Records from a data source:

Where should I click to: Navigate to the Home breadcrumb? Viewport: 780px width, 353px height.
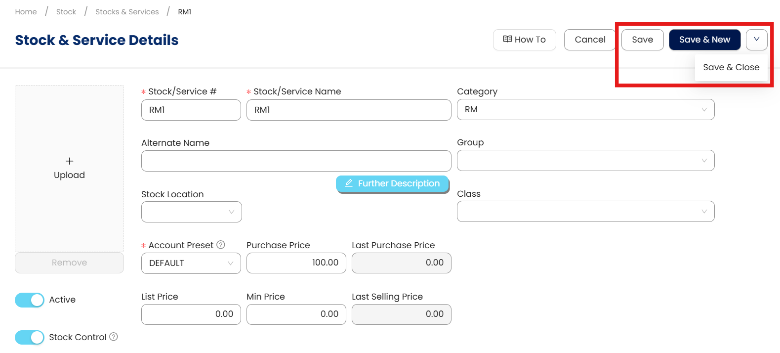(x=26, y=12)
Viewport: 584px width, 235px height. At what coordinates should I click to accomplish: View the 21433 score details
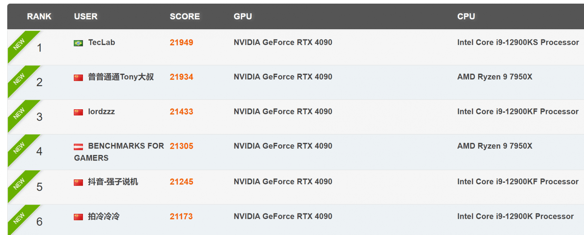181,112
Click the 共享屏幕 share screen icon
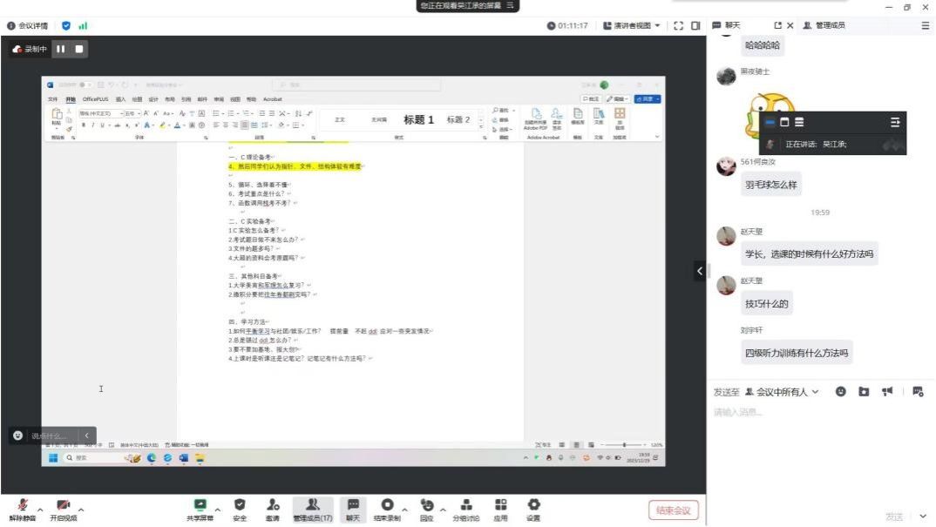The width and height of the screenshot is (936, 527). 200,506
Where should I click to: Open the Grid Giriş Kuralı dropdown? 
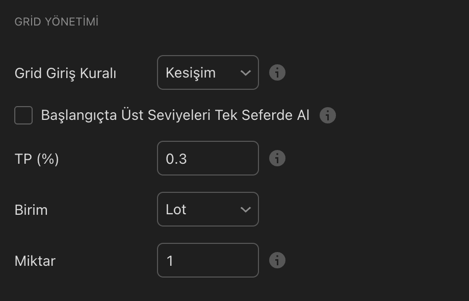click(207, 72)

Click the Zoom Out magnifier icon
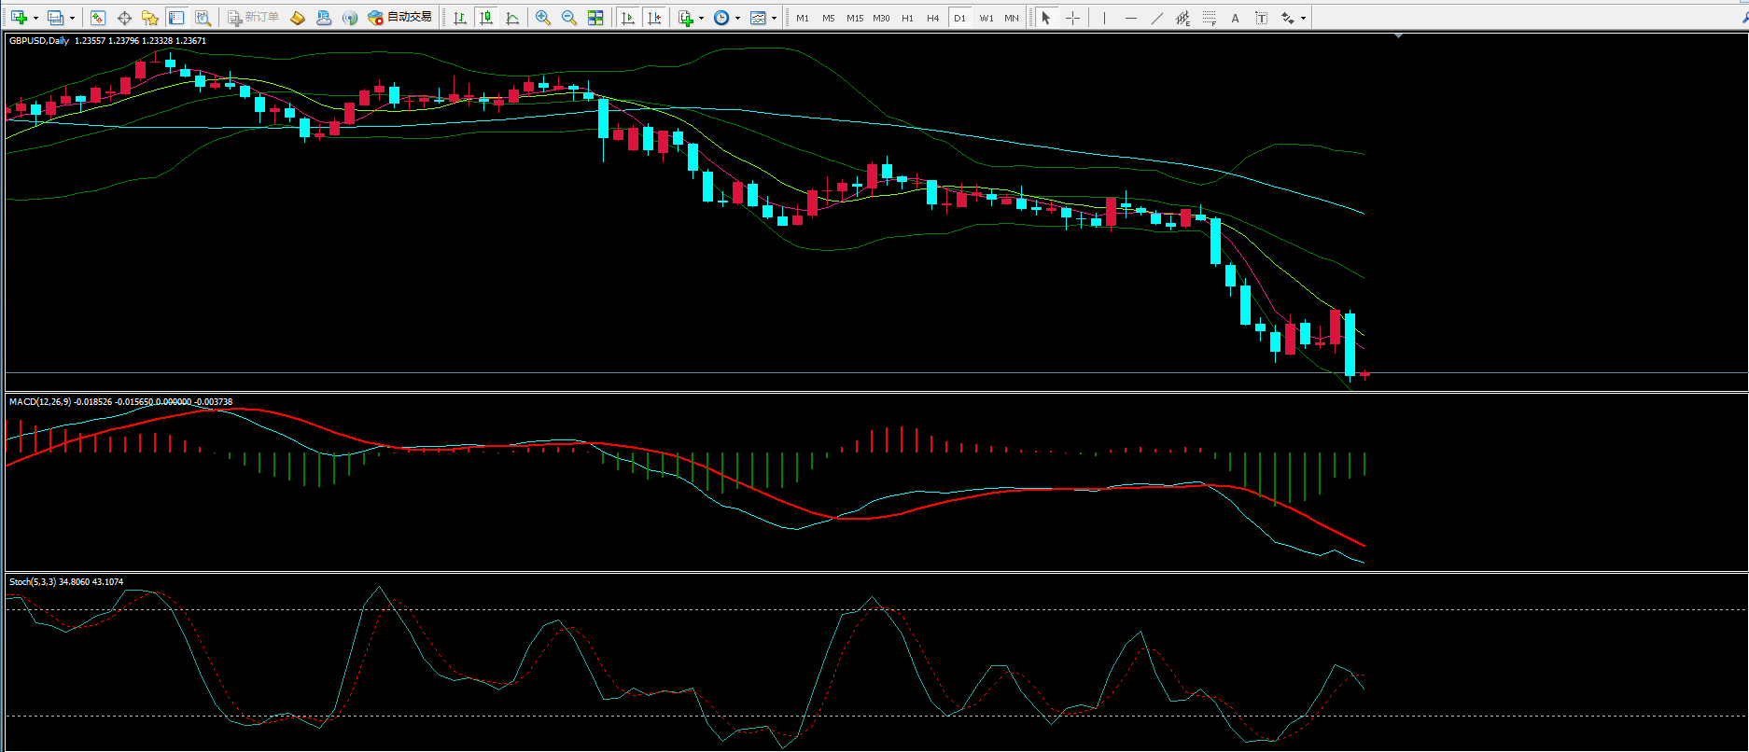[x=568, y=18]
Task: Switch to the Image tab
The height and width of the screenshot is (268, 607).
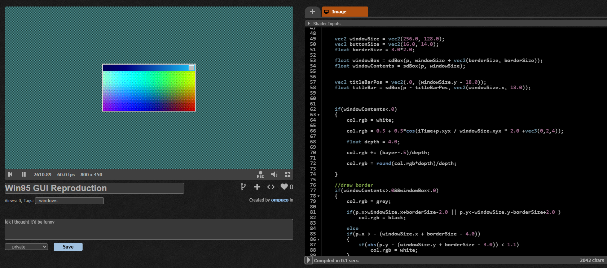Action: coord(345,12)
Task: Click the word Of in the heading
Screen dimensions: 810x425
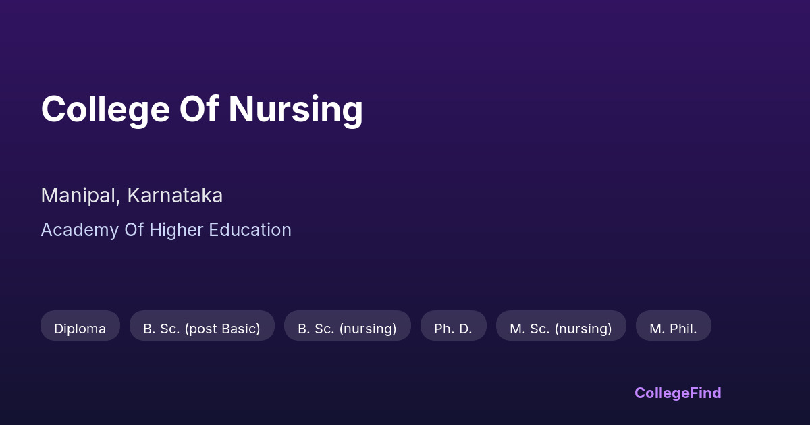Action: 198,109
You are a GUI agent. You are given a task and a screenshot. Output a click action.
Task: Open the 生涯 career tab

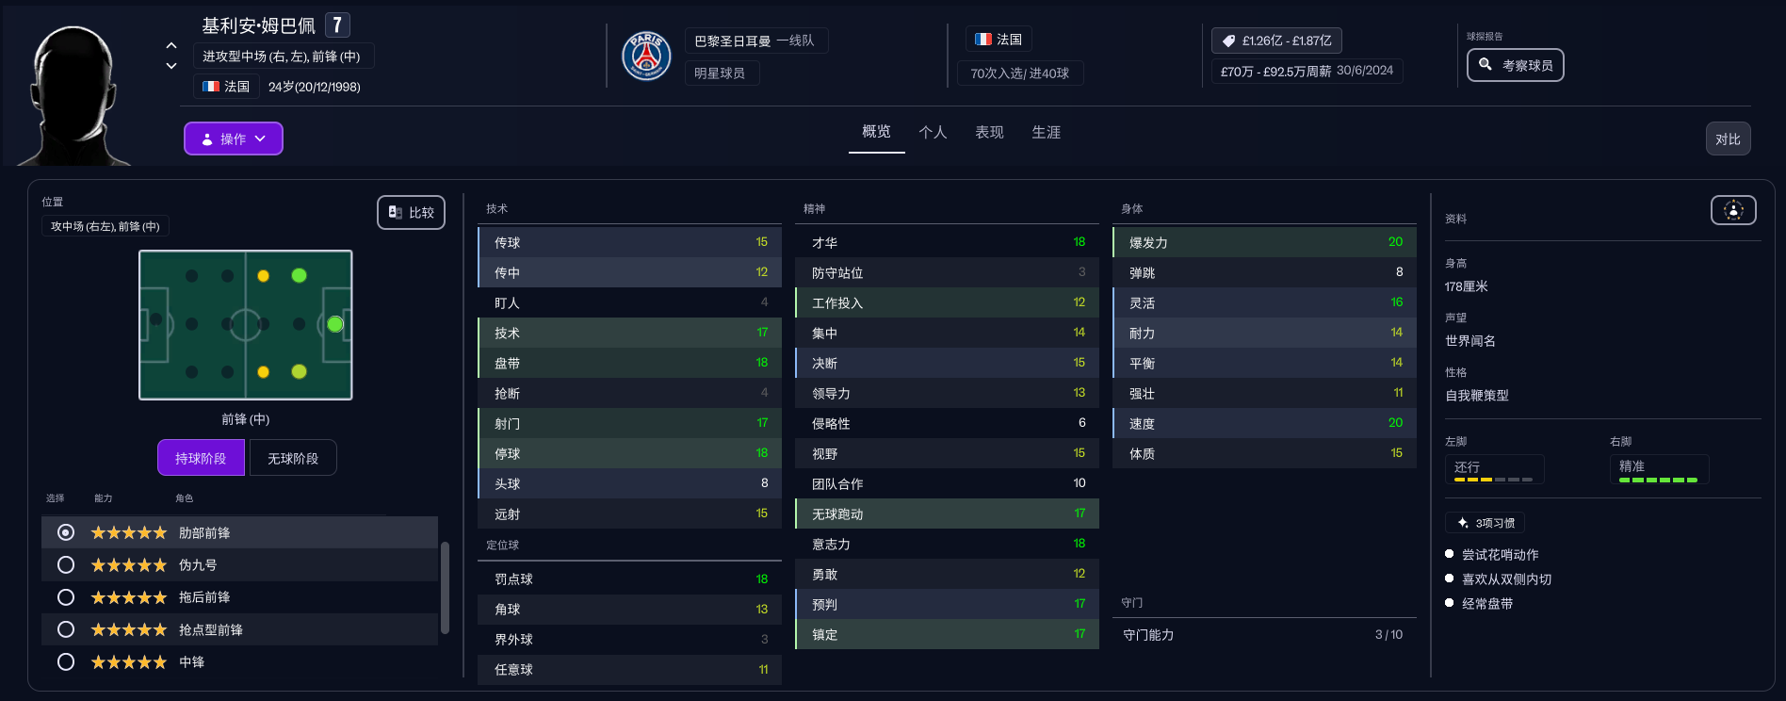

> **Work order**: From the opening line of the entries above to the line containing "Task: Switch to the Image tab", please transcribe each line exactly, skipping every picture.

> **Solution below**:
Where should I click to: Navigate to the Home breadcrumb? Viewport: 780px width, 353px height.
(x=26, y=12)
Viewport: 584px width, 235px height. At what coordinates should I click to accomplish: View the 21433 score details
181,112
Click the 共享屏幕 share screen icon
The width and height of the screenshot is (936, 527). 200,506
Where should I click to: Open the Grid Giriş Kuralı dropdown? 
click(207, 72)

Click the Zoom Out magnifier icon
[x=568, y=18]
Task: Switch to the Image tab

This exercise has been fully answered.